GIVEN TEXT:
"""
Good design in Agile translates to meeting the needs for the features that are being implemented right now. This does NOT mean that you should throw good design principles out the window! The software design should reflect what is needed to support the features being implemented, but only what is needed, not what you might need later. In many ways, the approach is counter-intuitive. “Most of us were brought up to strive for perfection,” explained Francois Swanepoel, CTO of Stone Three Venture Technology, “but the fact is that it takes a lot of time and energy to achieve perfection, and the risk is that by the time you do, the thing you have created is out of date.”

Good Enough has nothing to do with mediocrity. It has to do with rational choices, as opposed to compulsive behavior.

What’s wrong with being perfect?

First of all, perfectionism is procrastination. Say it out loud: perfectionism is procrastination. When you try to be perfect, you get little, if anything, actually accomplished. For a project that is in development, perfectionism can lead to endless wanking on a few particular pet tasks of the developers, as they keep trying to make those parts they’re working on better and better. At first it may look like progress, but at some point, those constant attempts at improvement return no value at all.

On the other hand, aiming for Good Enough just gets the job done. In planning, you focus on what the requirements are, no more, no less, and how to meet them simply and efficiently. No worrying about edge cases or making things bulletproof or endlessly customizable — meet the core needs and be done with it. As for development, it should be simple enough to test against the plan to see if a task is met. Once it is, you move on to the next one, and stop worrying about the one you just finished. The work goes by faster, and you accomplish more.

Agile is about embracing and dealing with change. And we all know that change is constant in software projects. Requirements change due to business priorities shifting, or because what we thought we understood really wasn’t quite right. This leads to two problems.

  1. Implementing too much foundational code that supports a big design up front makes the software more complex. This in turn makes the software more difficult to understand and more costly to maintain going forward.
  2. You will end up wasting time and money developing and testing things that won’t be needed. A design can degrade over time because the requirements dictate changes in some way that the original design did not anticipate.

From my experience, there are some common responses involving the big design approach that is faced with new functionality that is a poor fit for the existing design.

Agile design should be a small investment up front. The team starts with the simplest design possible, develops and maintains an inventory of unit tests and acceptance tests, and continually evolves and improves the design each and every iteration — keeping the design appropriate for the feature(s) developed for that iteration.

From a software development perspective, be good enough with the design, but be great in the other dimensions of software development. Like writing solid, maintainable code that is tested thoroughly and delivered with quality.

Why is the principle of “Good enough” so successful? A few reasons:

  • Over- Engineering: A lot of consumers never use all the functionalities that a particular product or services offers. In most usage occasions they only use a fraction of the overall offering. Today’s consumers have realized the myth of over-engineered products and are willing to get for a “Good enough” alternative.
  • Accessibility beats Complexity. For a lot of consumer it’s more important to have an easy to use and ready available product or service, instead of spending a lot of time and energy to unlock all the different potential functions that a product might have.
"""
SHORT EXERCISE A: Lay out the records as a JSON list of strings, one string per line with blank lines omitted, starting with the line that contains "How do I perform: Click" and going on through the line that contains "Where should I". Leave the pictures out.

DATASET EXCERPTS:
"""
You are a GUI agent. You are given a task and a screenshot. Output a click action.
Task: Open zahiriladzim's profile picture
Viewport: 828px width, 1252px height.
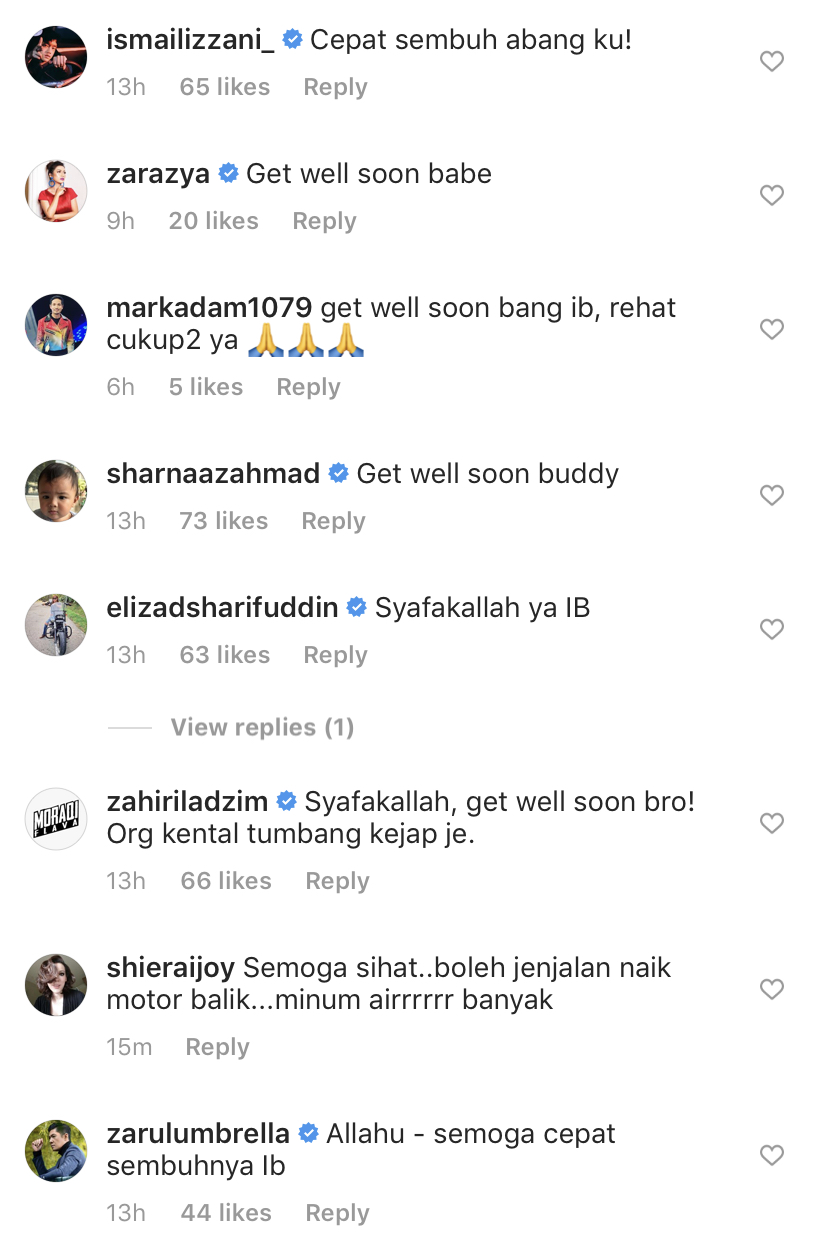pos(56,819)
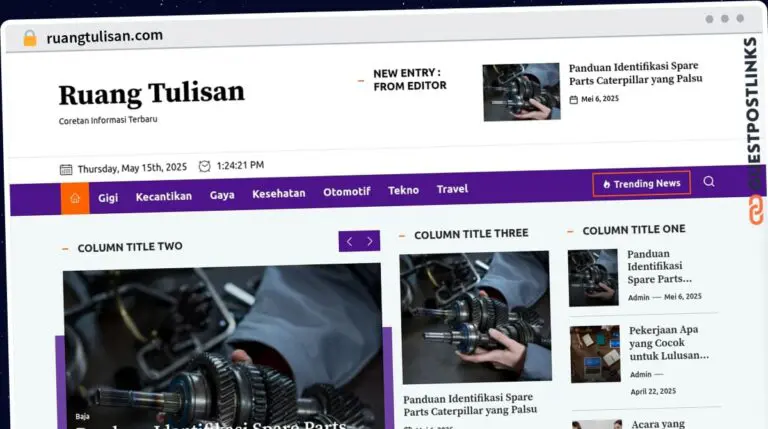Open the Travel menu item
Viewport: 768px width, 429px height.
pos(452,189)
"""
"""
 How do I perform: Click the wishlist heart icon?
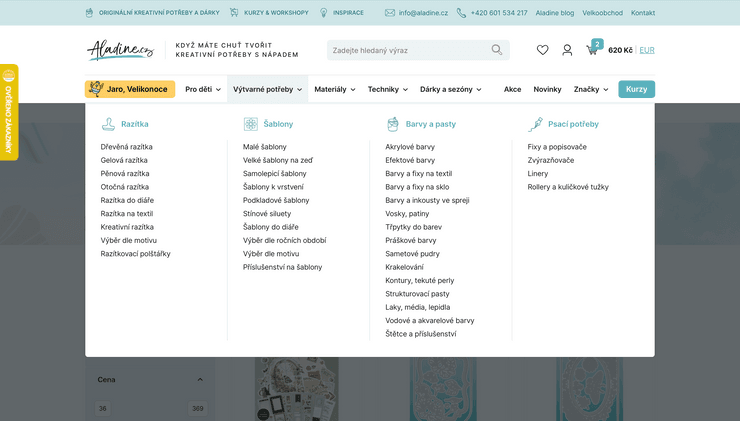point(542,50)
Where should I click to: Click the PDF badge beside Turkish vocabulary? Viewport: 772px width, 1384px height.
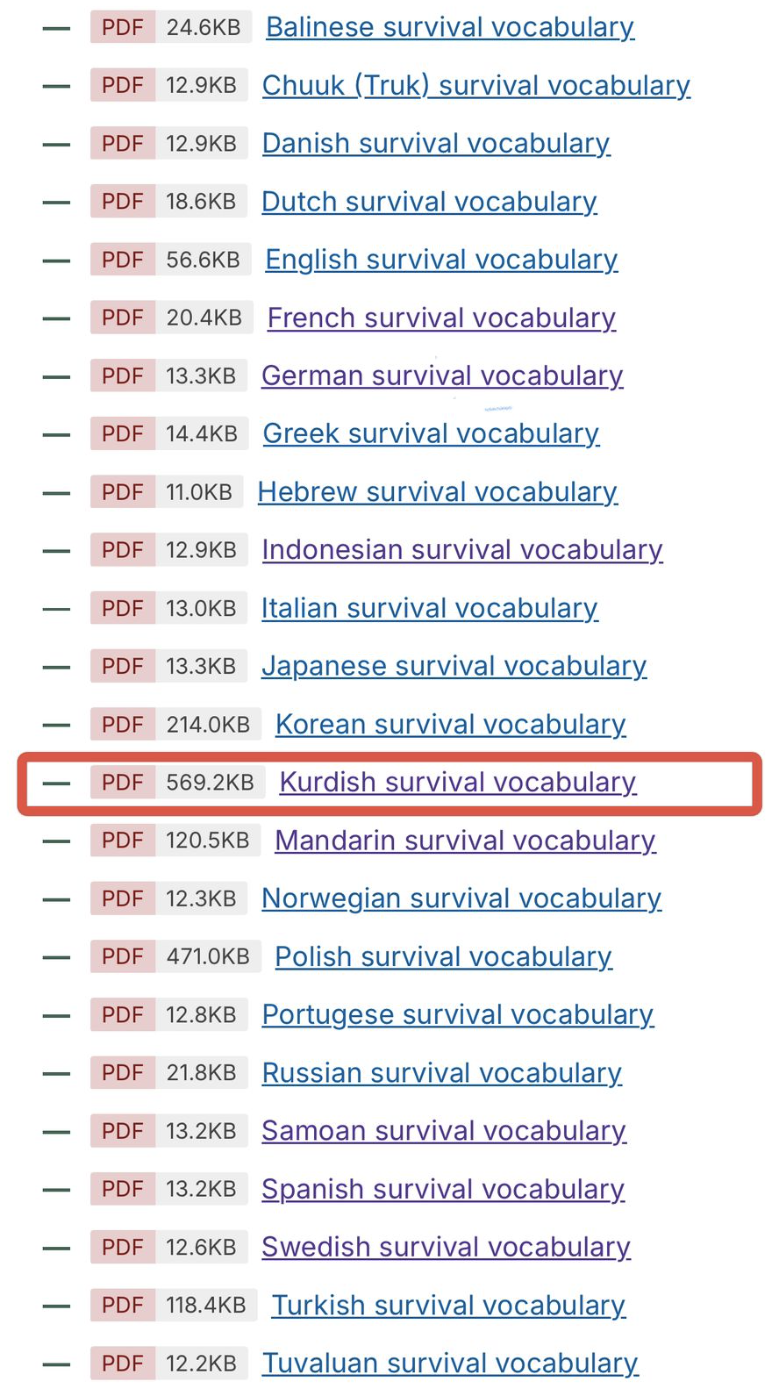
"""
SHORT EXERCISE B: In the text on good-enough design in Agile, what position does Francois Swanepoel hold?

WRITTEN REPLY A:
[
  " How do I perform: Click the wishlist heart icon?",
  "point(542,50)",
  "Where should I click to: Click the PDF badge beside Turkish vocabulary? Viewport: 772px width, 1384px height."
]

WRITTEN REPLY B: He is CTO of Stone Three Venture Technology.